The Mistral contract – To deliver or notJuly 16, 2014
Hardly mentioned whatsoever in entries thus far, has been the proposed and contractual sale of 2 Mistral Class amphibious warships by France to Russia. There is a brief mention in this entry and that is it.
Just how well fitted out these ships will be with regard to technology transfer of installed equipment is difficult to ascertain. Technology transfer is a serious matter regarding both the ships themselves and also what is actually installed when they are delivered.
France states it will make a final decision on the delivery of the ships in October when the first is due. In the mean time, Russian engineers have monitored the construction and Russian personnel are now training on the body of the first ship whilst in dock.
Needless to say, there has been much bemoaning and lamenting of the sale throughout the social media in Ukraine and some of the international MSM. On line petitions have been created. Hopefully, the Ukrainian military planners are working on methods to mitigate the risks any completed sales generate. Perhaps the French will inform the Ukrainians of any weaknesses of the Mistral itself. If not, other friendly nations who have acquired access to such information may.
However we are talking about only 2 ships – perhaps 2 ships too many, but nevertheless only 2 ships. That the Russian’s have the right to construct another 2 Mistrals under license themselves does not mean that they will. In fact they probably won’t, for various internal reasons within Russia and The Kremlin.
France currently defends the sale as to fail to deliver would be a breach of contract – though there must be a suspicion that cancellation clauses will exist within said contract under certain conditions. The question is what those conditions are.
Thus it appears France seems fairly resolute in its delivery of the ships and honouring its contract. Social media moaning and petitioning will not in any way change the French position. Diplomatic pressure on the French, or technology and/or defence sector sanctions may or may not have an effect before October.
But what of the European legal sphere as opposed to the French legal sphere?
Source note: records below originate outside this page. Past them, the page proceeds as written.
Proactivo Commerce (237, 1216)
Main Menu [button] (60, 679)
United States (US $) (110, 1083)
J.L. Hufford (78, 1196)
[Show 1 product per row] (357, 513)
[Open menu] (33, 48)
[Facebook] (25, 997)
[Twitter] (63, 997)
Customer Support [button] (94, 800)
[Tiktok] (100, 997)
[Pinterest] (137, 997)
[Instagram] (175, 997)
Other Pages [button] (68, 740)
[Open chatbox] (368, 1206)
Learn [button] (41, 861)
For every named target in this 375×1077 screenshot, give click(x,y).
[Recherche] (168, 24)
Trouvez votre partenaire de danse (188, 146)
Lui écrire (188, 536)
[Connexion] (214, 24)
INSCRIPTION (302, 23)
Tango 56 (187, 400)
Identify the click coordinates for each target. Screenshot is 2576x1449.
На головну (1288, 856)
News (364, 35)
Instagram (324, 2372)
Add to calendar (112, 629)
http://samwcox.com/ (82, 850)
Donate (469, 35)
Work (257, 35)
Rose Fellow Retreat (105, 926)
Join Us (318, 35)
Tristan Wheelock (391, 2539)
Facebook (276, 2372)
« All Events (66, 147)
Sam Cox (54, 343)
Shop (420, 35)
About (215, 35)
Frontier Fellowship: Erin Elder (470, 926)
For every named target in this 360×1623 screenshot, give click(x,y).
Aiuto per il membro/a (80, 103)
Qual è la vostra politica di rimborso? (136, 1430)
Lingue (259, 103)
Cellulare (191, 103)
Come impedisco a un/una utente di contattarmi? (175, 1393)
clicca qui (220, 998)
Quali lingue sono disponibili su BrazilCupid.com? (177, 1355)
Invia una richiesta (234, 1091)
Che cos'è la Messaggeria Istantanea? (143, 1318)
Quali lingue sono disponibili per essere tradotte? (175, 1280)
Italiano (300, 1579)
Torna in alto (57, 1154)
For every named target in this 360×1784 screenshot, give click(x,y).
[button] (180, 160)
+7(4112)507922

Certainly there appears to be sufficient legal wiggle room to challenge the sales through the European courts under the current circumstances – and any such challenge will not be the swiftest of procedures, inevitably dragging any delivery date out and over the horizon pending court verdicts. Any such challenge may even be successful depending upon the hawkishness of the court.
Whether any such challenge either to stall or actually stop the Mistral deliveries will be pursued, or whether it is already being pursued and by whom? Who knows?